Dave Fishman, who's a pastor in Wayne County, said how it still seems like a bad dream he's hoping to wake up from.

"I shared in a post last week of going through the worst 24 hours of my life," Dave Fishman said. "Today makes this the worst week of my life."

Hundreds of people gathered at the University of Mount Olive on Tuesday to say goodbye to Fishman. More than 900 people watched the livestream of the memorial service.

Meanwhile, several people claimed a spot earlier across Wayne Memorial Park to prepare for the procession, including Mar-Mac resident Jennifer McCutchon, who watched with her kids while thinking of her own experience.

"He was part of the first responders that saved me almost 9 years ago," McCutchon said. "He might not have remembered me but, whenever he would come into the store I worked at, he would ask how I was doing."

Fishman leaves behind a wife and two children, ages 10 and 14.

The "clip-clop" sound echoed in the still air on U.S. 117 North as Fishman's casket was carried on a caisson. A riderless horse was at the end, which symbolizes a fallen leader looking back on his troops for the last time.
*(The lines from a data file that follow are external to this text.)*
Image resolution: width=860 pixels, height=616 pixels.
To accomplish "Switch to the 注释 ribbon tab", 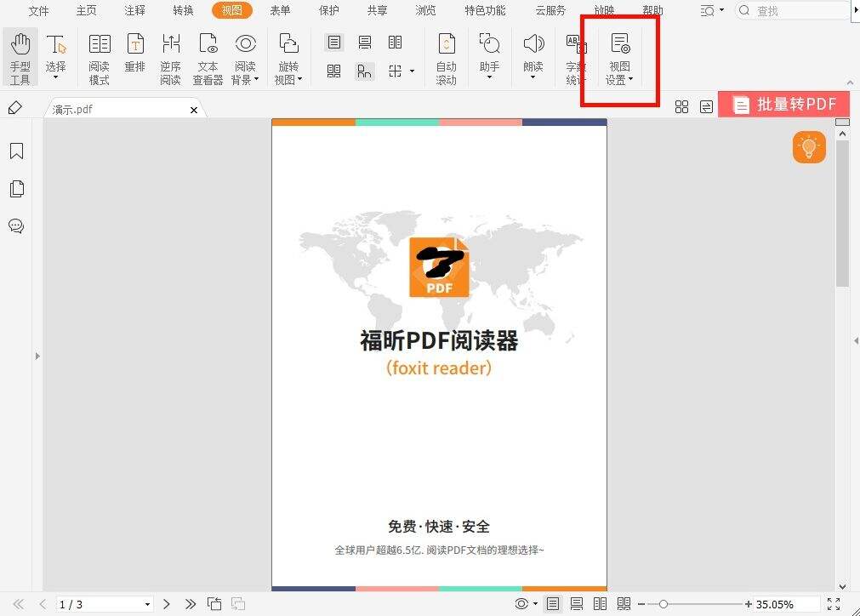I will point(134,11).
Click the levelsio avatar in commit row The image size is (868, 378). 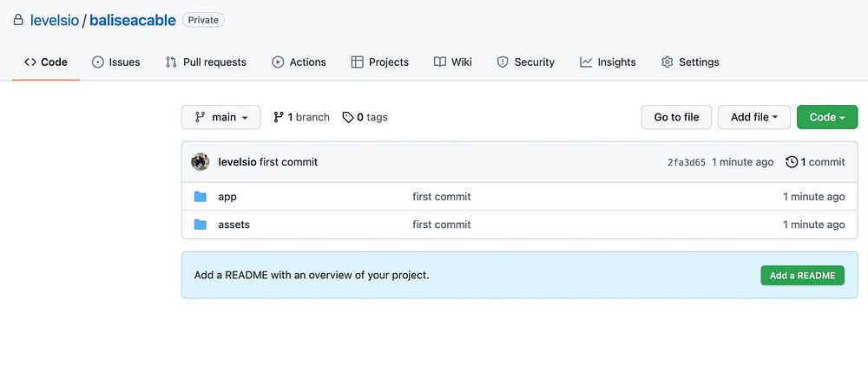click(201, 162)
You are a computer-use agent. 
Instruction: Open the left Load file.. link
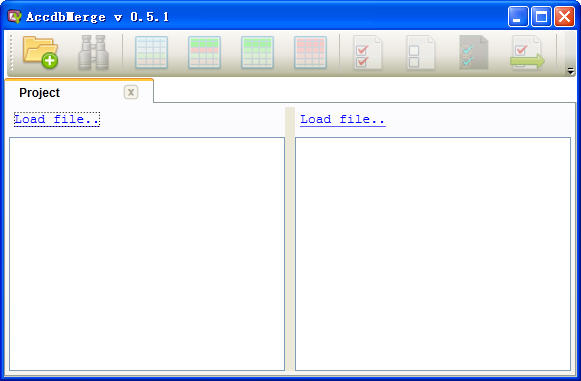(57, 119)
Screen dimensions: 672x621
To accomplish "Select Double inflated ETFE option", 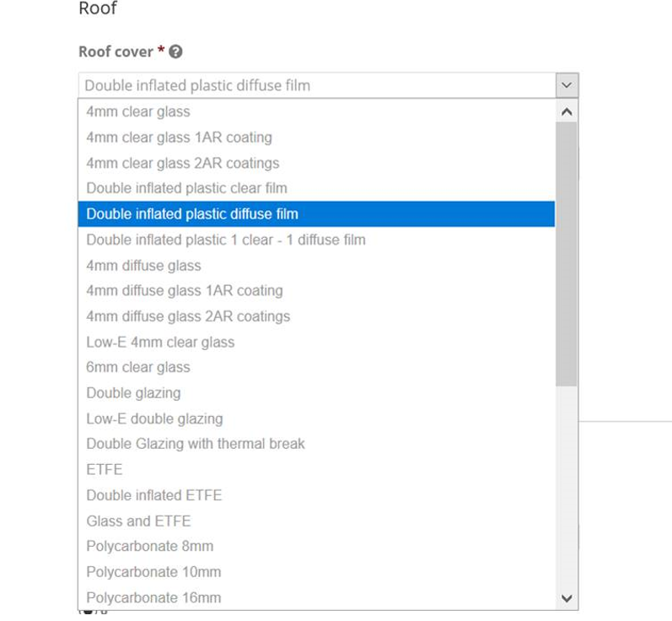I will pos(316,495).
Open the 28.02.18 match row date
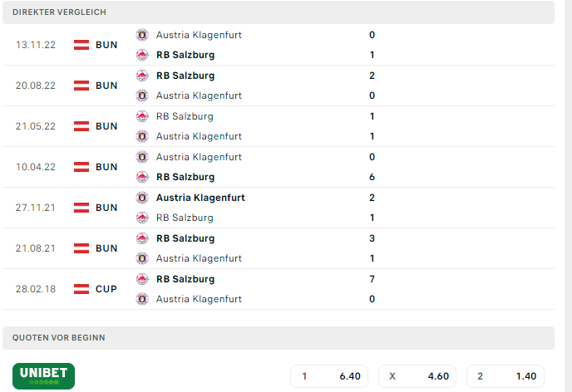The width and height of the screenshot is (572, 392). [36, 289]
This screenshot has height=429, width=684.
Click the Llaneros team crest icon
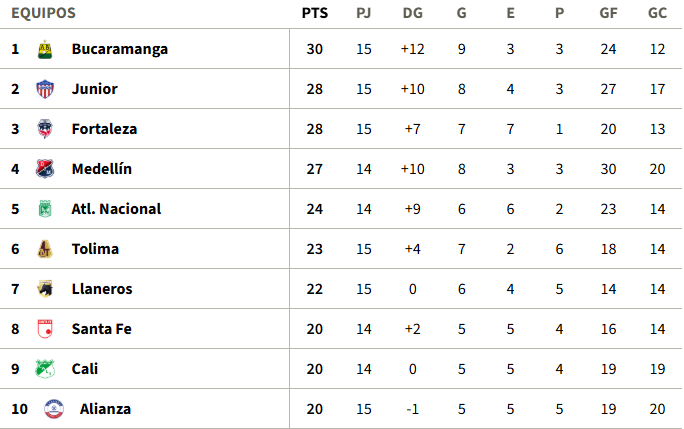pos(44,289)
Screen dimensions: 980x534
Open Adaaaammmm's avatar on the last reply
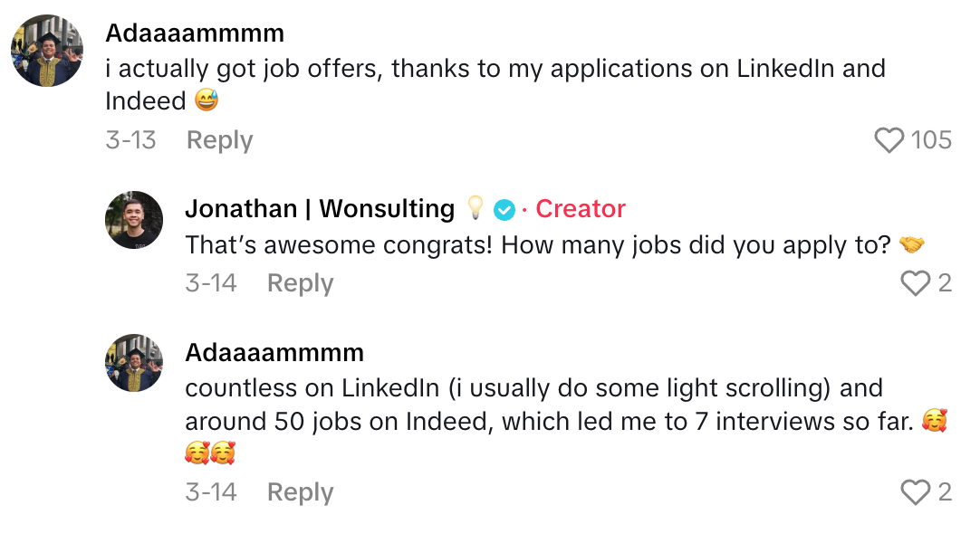coord(134,363)
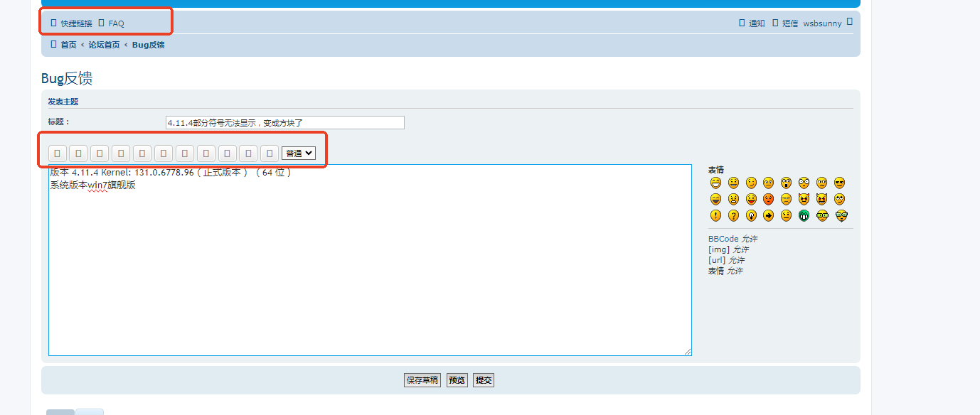Image resolution: width=980 pixels, height=415 pixels.
Task: Insert the exclamation-mark smiley
Action: (x=715, y=215)
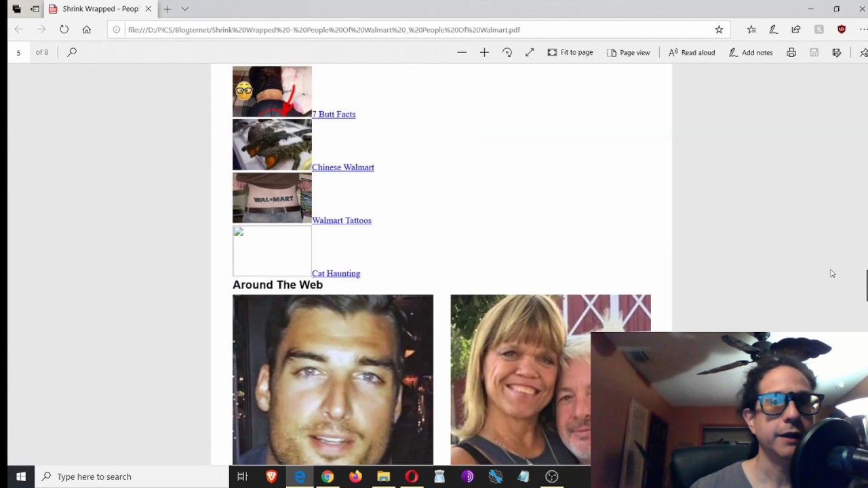Zoom out the PDF with minus icon

tap(462, 52)
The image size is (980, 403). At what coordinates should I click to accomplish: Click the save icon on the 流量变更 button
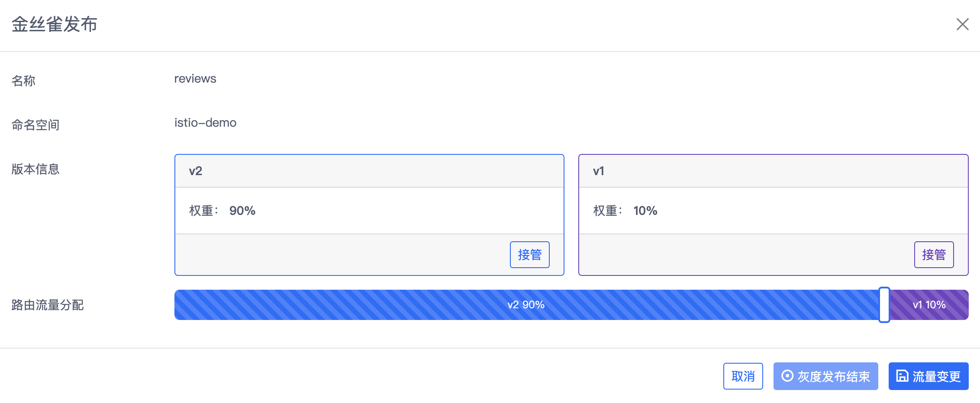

"If you sit here and you watch this and you know what's going on, if you don't cry, you don't have a heart," Wayne County resident Terry Ward said.

Sheriff Larry Pierce said Fishman, who was "affectionately known as "Fish," was loved and respected by those who served with him.

Multiple agencies, including Boston Police, came to be a part of the procession on Tuesday.

"Today, following the last call, I'm ordering the permanent retirement of 5242 in honor of Sgt. Matthew Ryan Fishman," Sheriff Pierce said.

The memorial service ended with the sound of Fishman's last call.